SECTION 1. Section 431:14F-106, Hawaii Revised Statutes, is amended to read as follows:

"[[431:14F-106[]] Reserves. (a) If a managed care plan's net worth exceeds [fifty] thirty per cent of its annual [health care expenditures and operating] expenses as reported on the most recent annual financial statement filed with the commissioner, the excess moneys shall [either:

(1) Be returned to enrollees of the managed care plan; or

(2) Be applied to stabilize or reduce rates, charges, assessments, subscriptions, receipts, contributions, fees, or dues payable by the enrollees of the managed care plan.

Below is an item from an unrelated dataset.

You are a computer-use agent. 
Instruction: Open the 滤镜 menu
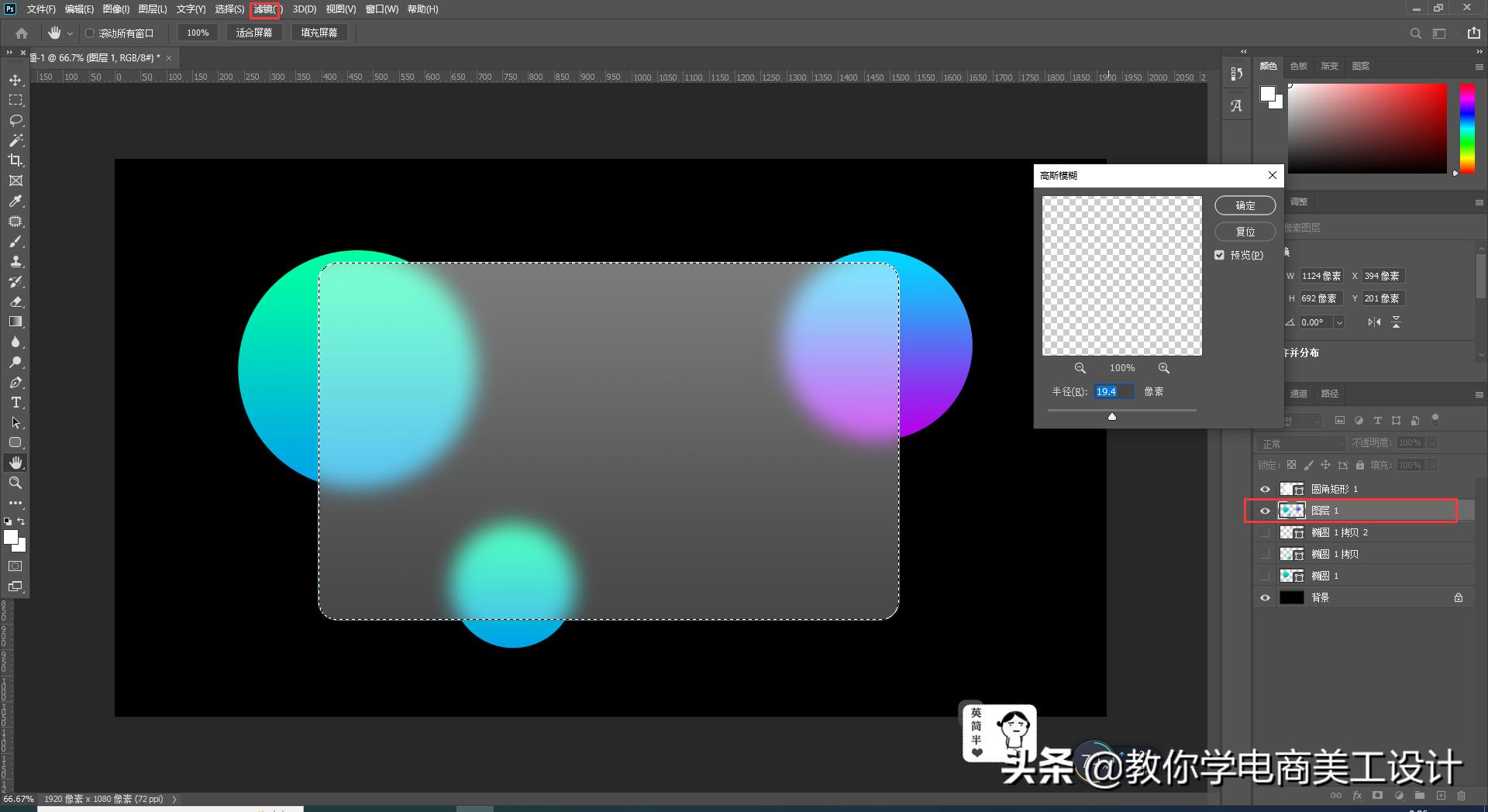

(b) Excess moneys applied in accordance with subsection (a)(2) shall be reallocated among all lines of health insurance business sold by the managed care plan. Reallocation of moneys pursuant to this section may be delayed until the amount of moneys available to be reallocated exceeds $10,000,000.] be returned to the subscribers of the managed care plan who were enrolled in the plan on December 31st of the calendar year preceding the refund. The refund shall be made in equal amounts to each such subscriber. The commissioner may establish a reasonable deadline for implementation of the refund. If the refund would be less than ten dollars per subscriber, the excess shall be retained by the managed care plan for distribution when the per subscriber refund would be ten dollars or more. As used in this section, "annual expenses" means the sum of the managed care plan's hospital and medical expense, non-health claims expense, claims adjustment expense, general administrative expense, and increases in reserves for life and accident and health contracts, or similar terms, as reported on the annual financial statement filed with the commissioner in accordance with the National Association of Insurance Commissioners' annual statement instructions.

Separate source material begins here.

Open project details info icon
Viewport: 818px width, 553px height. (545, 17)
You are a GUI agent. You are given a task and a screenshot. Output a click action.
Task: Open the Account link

(b) Nothing in this section shall prohibit a managed care plan from maintaining reserves above minimum requirements but below the maximum limit or from returning moneys to, or reducing moneys payable by, [enrollees] subscribers of the managed care plan prior to reaching the maximum limit.

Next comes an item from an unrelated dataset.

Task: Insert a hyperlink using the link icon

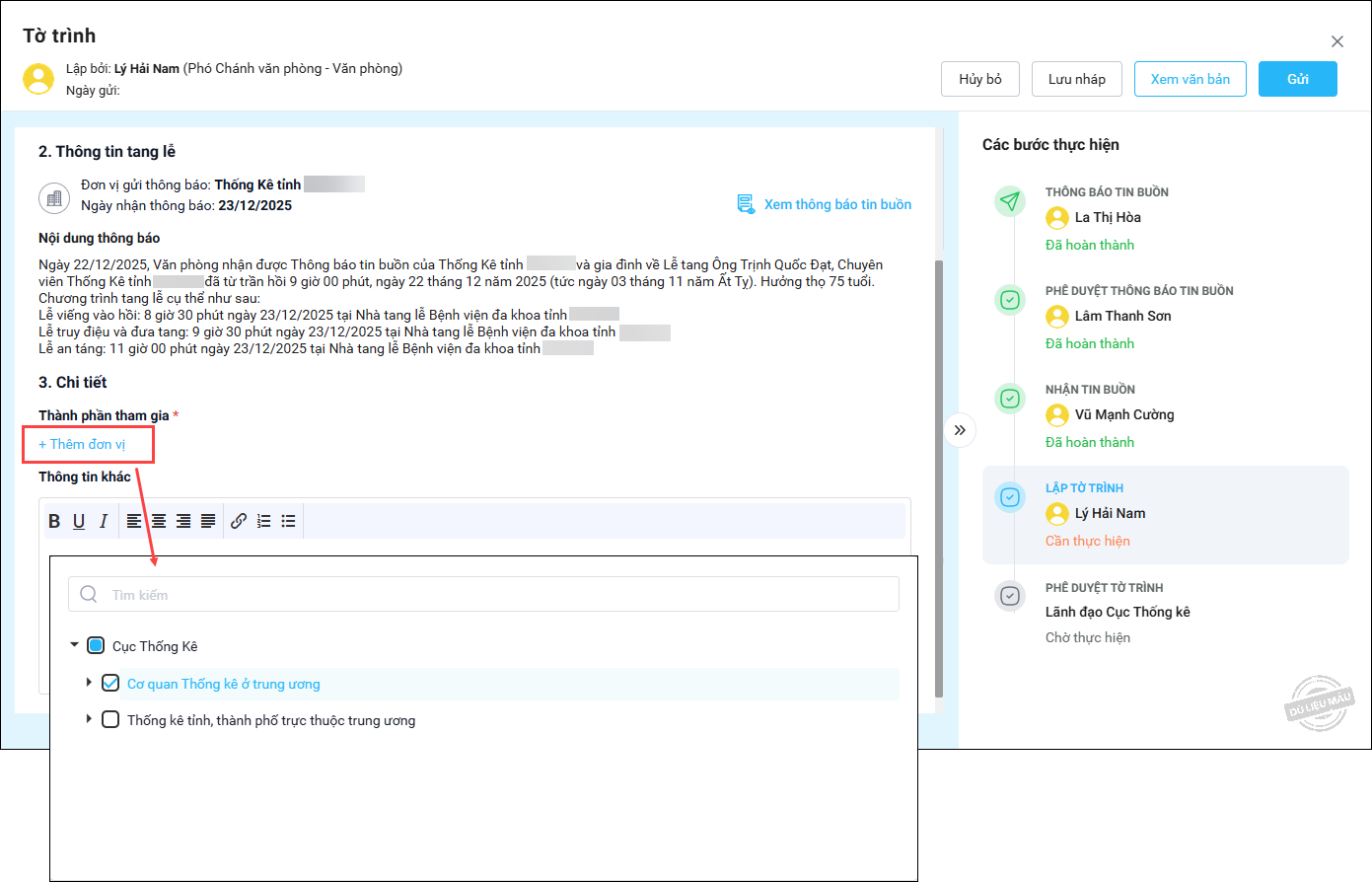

(c) The commissioner may waive the requirements of subsection (a) if, in the commissioner's sole discretion, the commissioner determines that:

(1) The distribution of excess reserves would be hazardous to the subscribers of the managed care plan;

(2) The managed care plan may reasonably be expected to be unable to meet its obligations to subscribers or prospective subscribers as a result of the distribution of excess reserves;

(3) The managed care plan has demonstrated that the excess reserves are needed because the managed care plan is planning to increase its enrollment or make new capital investments; or

(4) The managed care plan has demonstrated that the excess reserves are the result of temporary fluctuations in investments and will not persist.

[(c)] (d) Nothing in this section shall be construed to alter or eliminate the minimum reserve requirements applicable to the managed care plan. In the event of a conflict, the minimum reserve requirements shall control.

[(d)] (e) Eighty per cent of all investment income on the reserves net of investment manager fees shall be applied to the rate determination and filing of the managed care plan. This requirement may be waived or adjusted by the commissioner if the commissioner determines that it would impair the minimum reserve requirements or solvency of the managed care plan.″

SECTION 2. Statutory material to be repealed is bracketed and stricken. New statutory material is underscored.

SECTION 3. This Act shall take effect on July 1, 2005.